While there’s a lot of enthusiasm for all things relating to Big Data, the hiring of a data scientist can be a frustrating experience for all concerned. All too often, data scientists wind up spending more time cleaning data than actually analyzing anything.
To overcome that challenge, Pentaho, a unit of Hitachi, released today an update to its namesake analytics application that adds support for metadata injection that makes it easier to ingest and transform large amounts of similar data. Version 6.1 of Pentaho, says Chuck Yarbrough, director of Pentaho solutions, makes use of that metadata to identify patterns in data sources. That metadata information is then shared with the Pentaho Data Integration engine at run time to dramatically accelerate the extract, transform and load (ETL) process.
Given the repetitive nature of onboarding data, Yarbrough says IT departments are increasingly being asked to offload this process from data scientists who usually command six-figure salaries. Unfortunately, most organizations are not going to recoup their investment in those data scientists until the data pipeline on which they depend becomes more automated. To help facilitate that process, version 6.1 of Pentaho also now includes a series of blueprints that IT organizations can follow to enable self-service data ingestion that doesn’t require someone in the IT department to be involved in every data ingestion process.
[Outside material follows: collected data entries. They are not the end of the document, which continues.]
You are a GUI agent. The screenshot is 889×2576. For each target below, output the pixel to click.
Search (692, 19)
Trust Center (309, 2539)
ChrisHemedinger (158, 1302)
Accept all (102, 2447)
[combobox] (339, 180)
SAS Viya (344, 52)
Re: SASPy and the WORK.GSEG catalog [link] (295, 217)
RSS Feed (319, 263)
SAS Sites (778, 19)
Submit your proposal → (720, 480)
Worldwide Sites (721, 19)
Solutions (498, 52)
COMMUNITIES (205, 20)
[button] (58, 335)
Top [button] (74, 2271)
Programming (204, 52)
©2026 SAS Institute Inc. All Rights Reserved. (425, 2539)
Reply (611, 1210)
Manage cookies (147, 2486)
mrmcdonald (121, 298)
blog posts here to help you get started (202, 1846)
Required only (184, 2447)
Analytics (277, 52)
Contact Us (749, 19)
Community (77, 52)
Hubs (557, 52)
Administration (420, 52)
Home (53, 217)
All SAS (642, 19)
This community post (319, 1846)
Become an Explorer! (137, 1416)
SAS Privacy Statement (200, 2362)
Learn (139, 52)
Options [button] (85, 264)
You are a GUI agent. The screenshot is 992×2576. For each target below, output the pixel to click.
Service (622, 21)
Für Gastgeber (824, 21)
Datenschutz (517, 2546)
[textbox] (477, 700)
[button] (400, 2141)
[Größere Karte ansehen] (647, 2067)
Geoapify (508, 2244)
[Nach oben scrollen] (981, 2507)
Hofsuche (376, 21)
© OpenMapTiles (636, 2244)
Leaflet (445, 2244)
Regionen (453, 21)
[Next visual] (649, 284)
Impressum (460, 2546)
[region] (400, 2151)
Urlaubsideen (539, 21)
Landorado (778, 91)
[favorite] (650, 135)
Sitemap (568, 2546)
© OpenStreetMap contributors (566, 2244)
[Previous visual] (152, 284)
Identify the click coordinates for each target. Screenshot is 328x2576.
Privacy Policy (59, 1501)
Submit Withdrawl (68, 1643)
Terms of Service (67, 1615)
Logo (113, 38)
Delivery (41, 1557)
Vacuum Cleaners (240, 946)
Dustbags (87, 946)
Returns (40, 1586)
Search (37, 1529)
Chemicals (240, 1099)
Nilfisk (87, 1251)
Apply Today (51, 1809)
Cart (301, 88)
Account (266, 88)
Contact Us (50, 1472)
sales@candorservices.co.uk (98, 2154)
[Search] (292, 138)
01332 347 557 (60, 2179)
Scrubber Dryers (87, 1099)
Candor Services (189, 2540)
Other enhancements in version 6.1 include the ability to create virtual data sets across a wider number of data blends and the ability to automatically model and publish analytic data. In addition, Yarbrough notes Pentaho has made it easier to collaboratively share metrics across a broader number of users.
Data scientists may be the rock stars of IT for the moment. But right now, they also represent one of the most expensive IT tickets in town. For that reason, every minute a data scientist or analyst spends on what amounts to data maintenance work winds up costing the business not only a lot of money in manual labor, but an increase in the time required to gain any actionable insight from all the data being collected in the first place.